February 27th, 2009 – by: Deats
People i met here who contributed to, and improved my trip: Julia (Russia), Jameel, Ahmed, Anas, Mouthana, Mohamed (Syria), Jan (Germany), Allen (Serbia), Dmitri and Anastasia (Russia)
Jameel's major had been Archaeology, so he was a wealth of knowledge on the ruins, which only cost us 10SYP ($0.20) to enter. This bargain price was due to us having a fake ISIC student card that we had bought in Bangkok, whilst those without a card had to pay 15 times the amount! It was quite funny that i went to use the toilet here and had to pay the same amount as it had cost for a ticket, which shows how cheap the ticket was - or how expensive the toilet was ;)

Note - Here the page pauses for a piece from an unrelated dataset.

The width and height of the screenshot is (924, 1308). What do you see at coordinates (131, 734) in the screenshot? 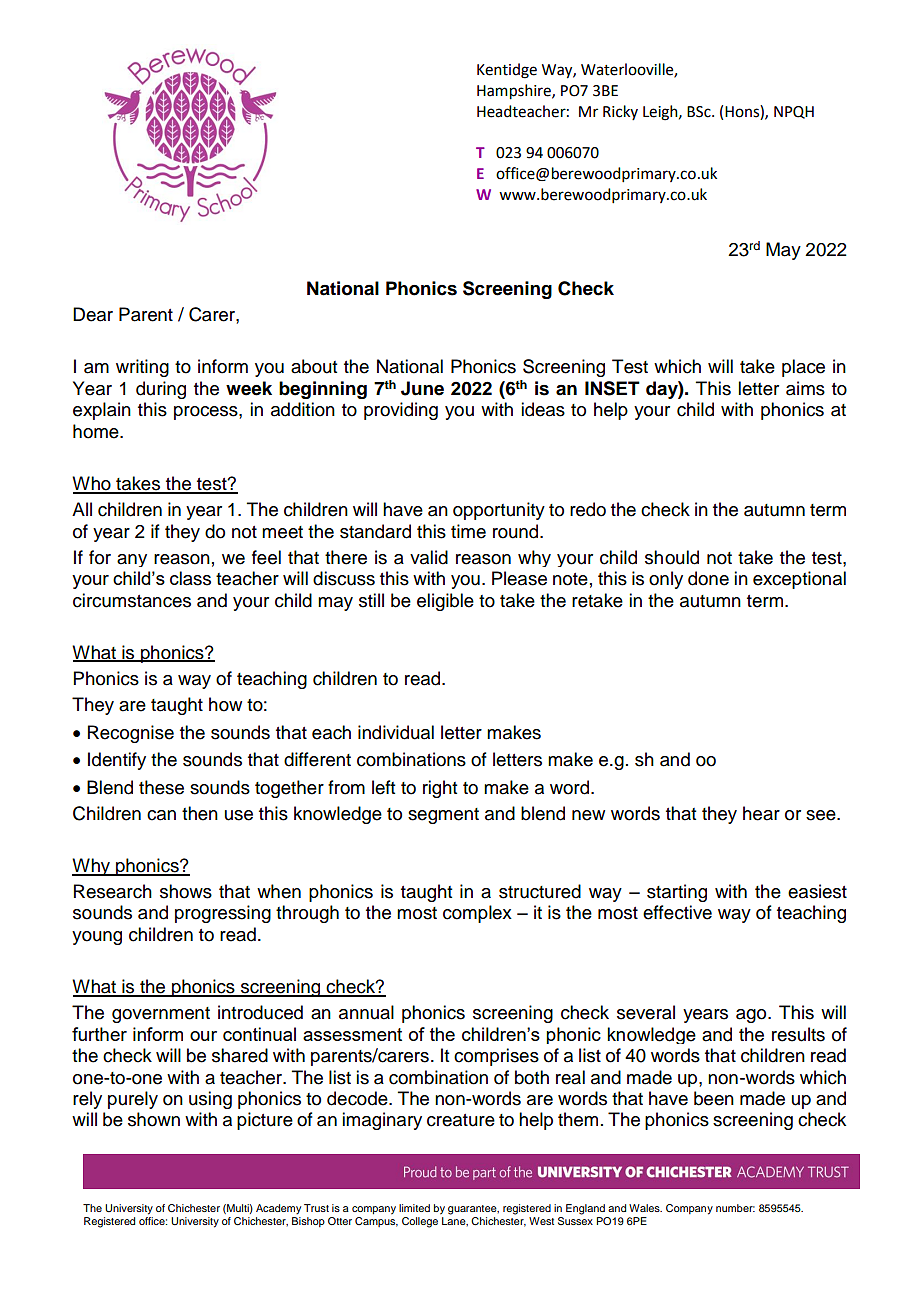
I see `Recognise` at bounding box center [131, 734].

The Basilica has a fascinating past and a funny story of how it came to be, centred around a crazy Christian called Simeon Stylites.
Simeon wasn't like your ordinary religious fanatic, he was far more dedicated - or some would argue insane. He lived in a monastery during his early years, but his fellow monks asked him to leave as he was becoming too fanatical. Thus he isolated himself from his colleagues by climbing to the top of a hill and chaining himself there. Still not content, in 423AD he built a pillar 3m high and sat atop this, as a way of distancing himself from other humans, who he had a great disdain for. This only made him more of a cult figure though, and pilgrims began to travel from far and wide to see the pious man who was living atop a pillar. Simeon remained above the ground for a staggering 36 years, with his final pillar reaching a vertigo inducing 18m!
After Simeon died, a Byzantine Emperor in search of securing support amongst Christians in the region built the Basilica in memory of Simeon, who had amassed a large following. Later the Basilica would be turned into a Fortress, but surprisingly the ruins have remained in relatively good condition.
Jameel showed us around each of the buildings, including the main chapel, living quarters, tombs and water cisterns - although these were possibly underground hide outs.
We spent the best part of two hours at the site, before piling into the back of a passing cattle truck, which gave us a lift a few kilometers down the road to Qatoura. Here we looked at some ancient carved bas reliefs in the rocks and then went to the caretakers house for a cup of tea. It was already dark by the time that we left, but thankfully we managed to flag a minivan down and bargained for him to take us back to Aleppo for $1 each.